Task details:
Omitting all images, output the entries that follow exactly as written.

Given information:
▼

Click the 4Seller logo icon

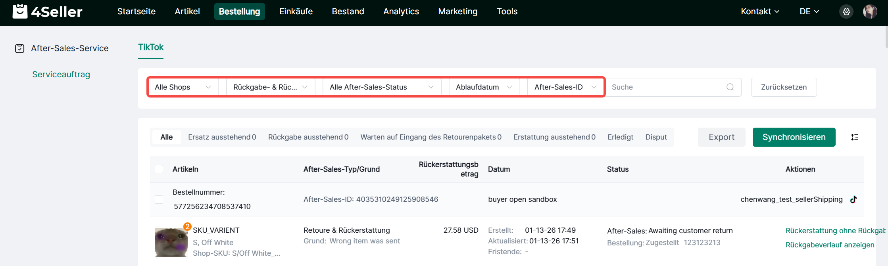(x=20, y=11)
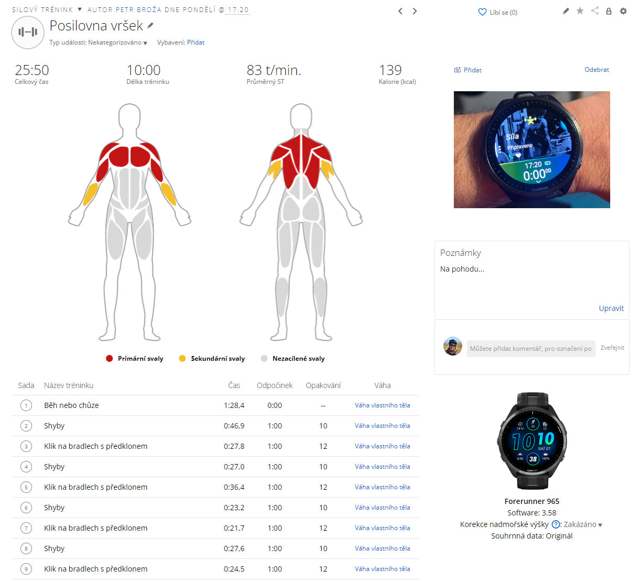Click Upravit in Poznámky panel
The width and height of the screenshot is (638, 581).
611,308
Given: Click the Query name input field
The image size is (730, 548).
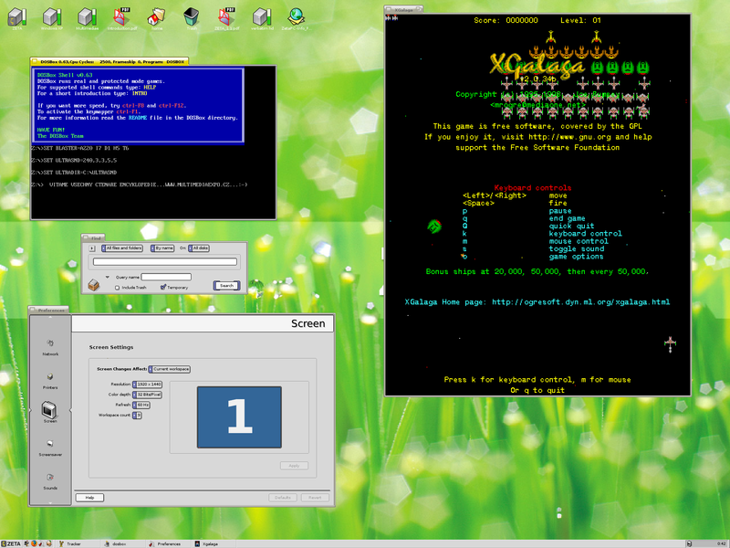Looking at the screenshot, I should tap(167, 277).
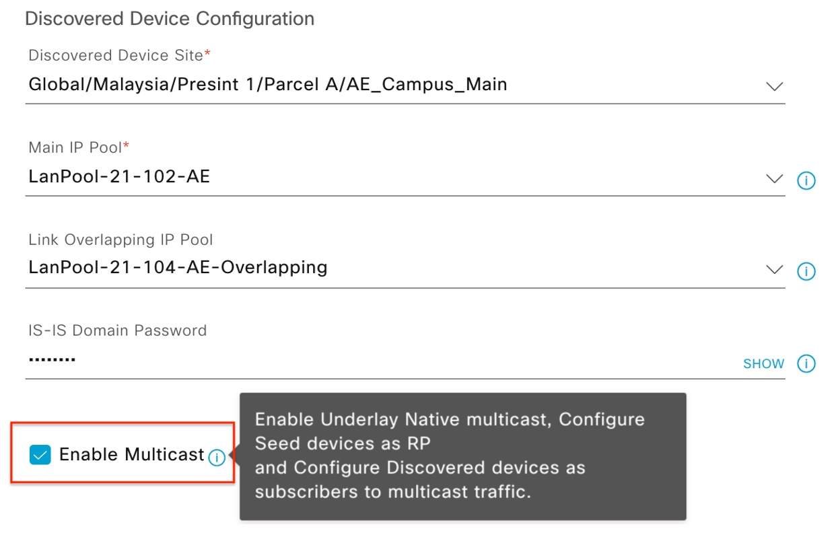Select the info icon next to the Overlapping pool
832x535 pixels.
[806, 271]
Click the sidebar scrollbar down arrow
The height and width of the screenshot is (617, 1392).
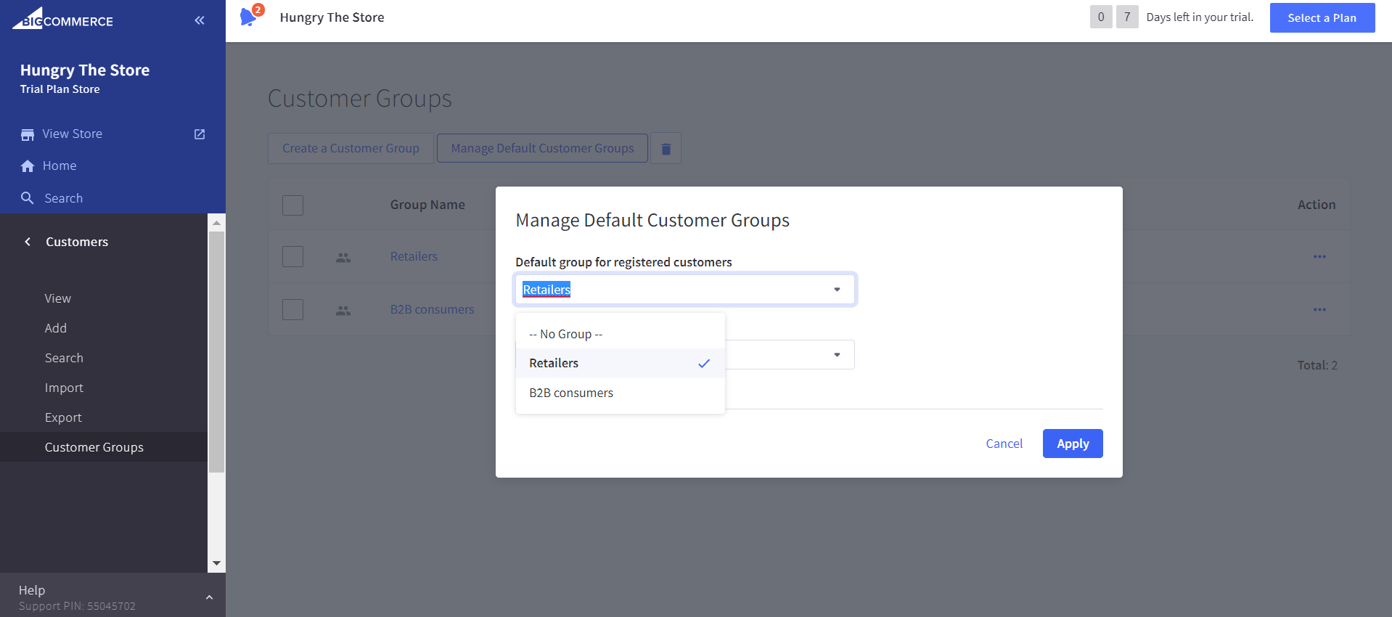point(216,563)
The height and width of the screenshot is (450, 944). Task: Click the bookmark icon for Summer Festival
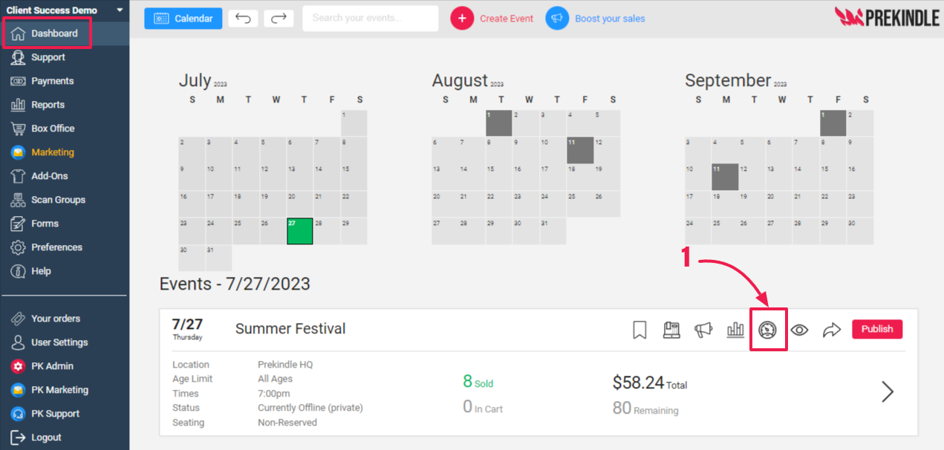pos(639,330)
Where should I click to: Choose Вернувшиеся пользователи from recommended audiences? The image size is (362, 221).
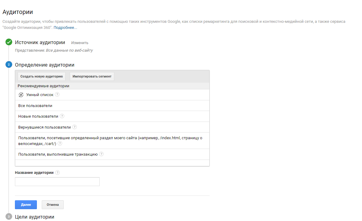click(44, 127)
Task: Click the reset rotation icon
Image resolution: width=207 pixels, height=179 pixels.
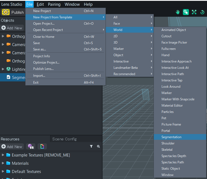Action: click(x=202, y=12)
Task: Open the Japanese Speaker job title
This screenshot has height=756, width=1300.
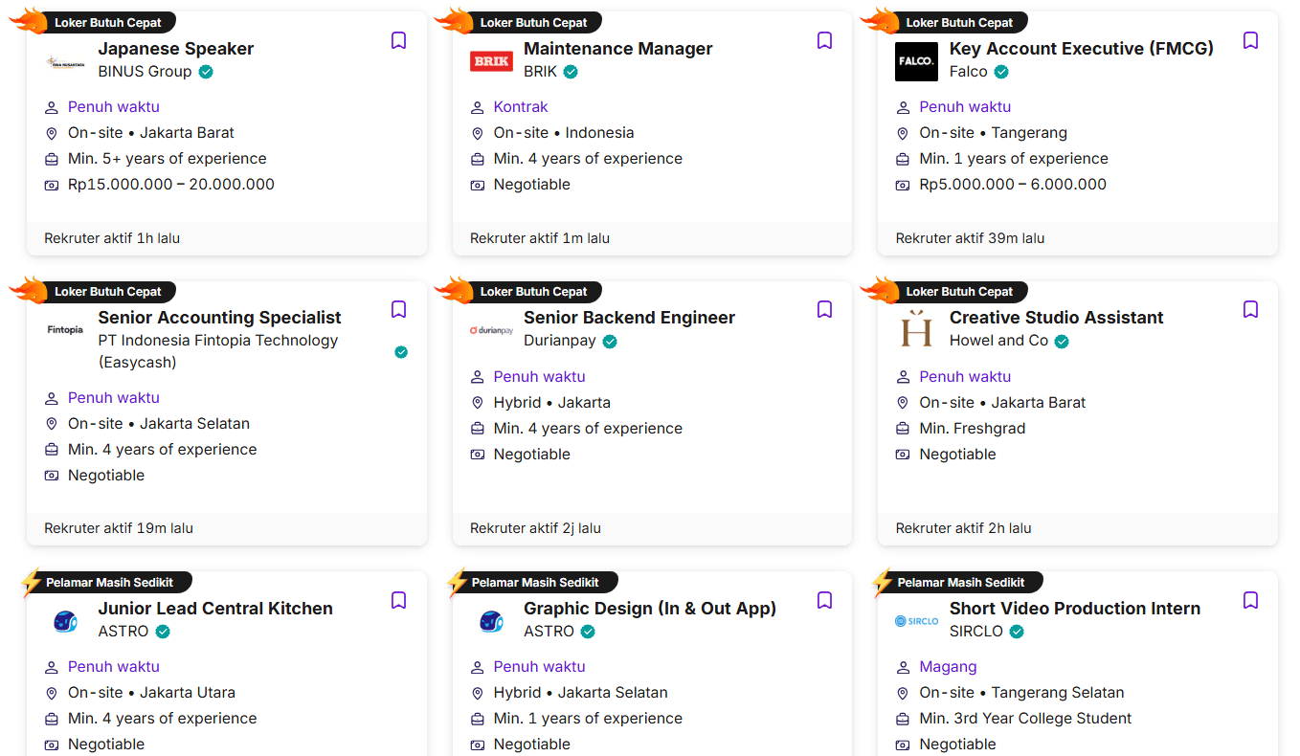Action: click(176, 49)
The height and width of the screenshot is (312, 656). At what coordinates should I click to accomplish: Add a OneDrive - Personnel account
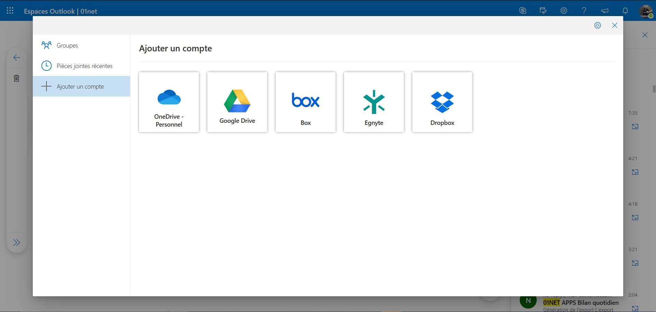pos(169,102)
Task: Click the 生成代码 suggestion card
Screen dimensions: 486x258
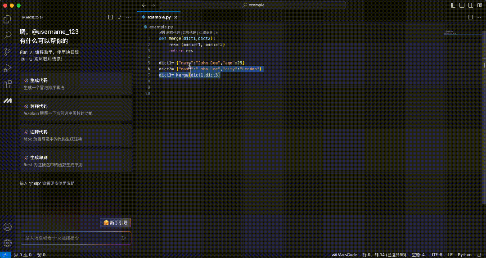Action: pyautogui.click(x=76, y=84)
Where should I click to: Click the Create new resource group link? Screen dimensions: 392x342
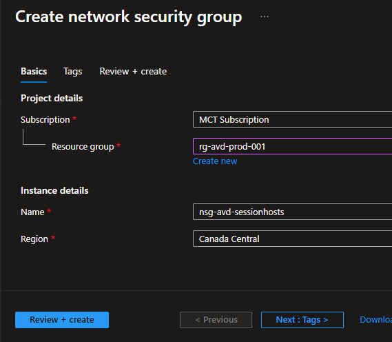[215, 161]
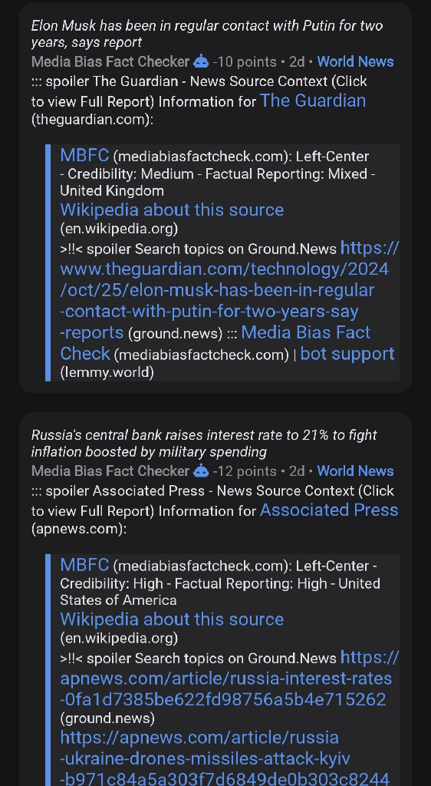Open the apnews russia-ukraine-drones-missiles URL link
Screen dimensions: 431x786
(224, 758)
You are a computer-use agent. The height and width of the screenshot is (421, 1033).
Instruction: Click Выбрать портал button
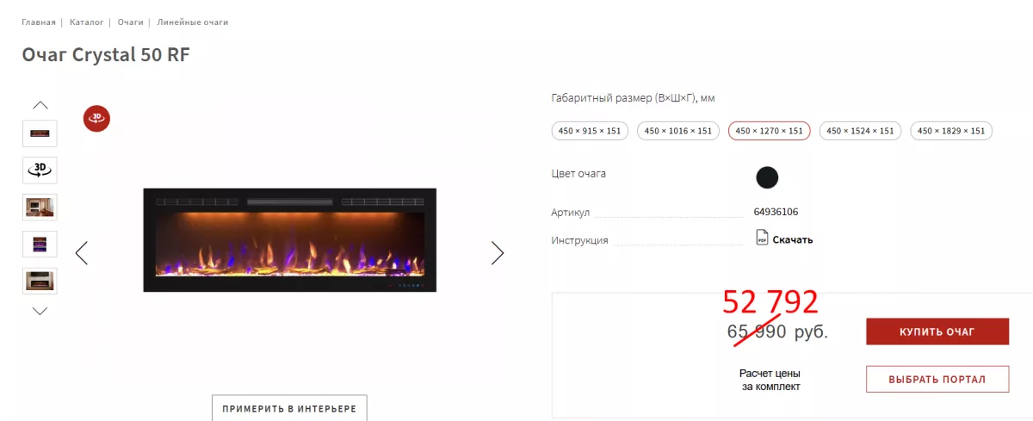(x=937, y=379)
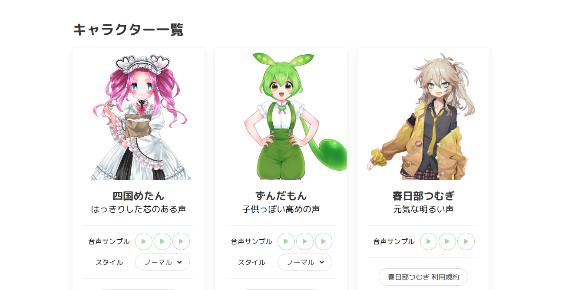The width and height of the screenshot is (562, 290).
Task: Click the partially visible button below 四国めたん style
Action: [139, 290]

▲

Solved exercise:
Click the 4Seller logo icon

(x=20, y=11)
Click Upravit in Poznámky panel
The width and height of the screenshot is (638, 581).
611,308
Given: Click the Query name input field
The image size is (730, 548).
Looking at the screenshot, I should tap(167, 277).
Select the info icon next to the Overlapping pool
832x535 pixels.
[806, 271]
Click the sidebar scrollbar down arrow
The height and width of the screenshot is (617, 1392).
point(216,563)
The height and width of the screenshot is (450, 944). Task: Click the bookmark icon for Summer Festival
pos(639,330)
Where should I click to: Choose Вернувшиеся пользователи from recommended audiences? The image size is (362, 221).
click(44, 127)
Task: Click the reset rotation icon
Image resolution: width=207 pixels, height=179 pixels.
Action: click(x=202, y=12)
Task: Open the Japanese Speaker job title
This screenshot has height=756, width=1300.
Action: click(176, 49)
The height and width of the screenshot is (312, 656). At what coordinates should I click to accomplish: Add a OneDrive - Personnel account
pos(169,102)
Task: Click the 生成代码 suggestion card
Screen dimensions: 486x258
Action: pyautogui.click(x=76, y=84)
Where should I click to: Click the Create new resource group link? Screen dimensions: 392x342
[215, 161]
Open the apnews russia-ukraine-drones-missiles URL link
Screen dimensions: 431x786
(224, 758)
You are a computer-use agent. The height and width of the screenshot is (421, 1033).
Instruction: Click Выбрать портал button
(x=937, y=379)
The width and height of the screenshot is (562, 290).
Task: Click the partially visible button below 四国めたん style
Action: [139, 290]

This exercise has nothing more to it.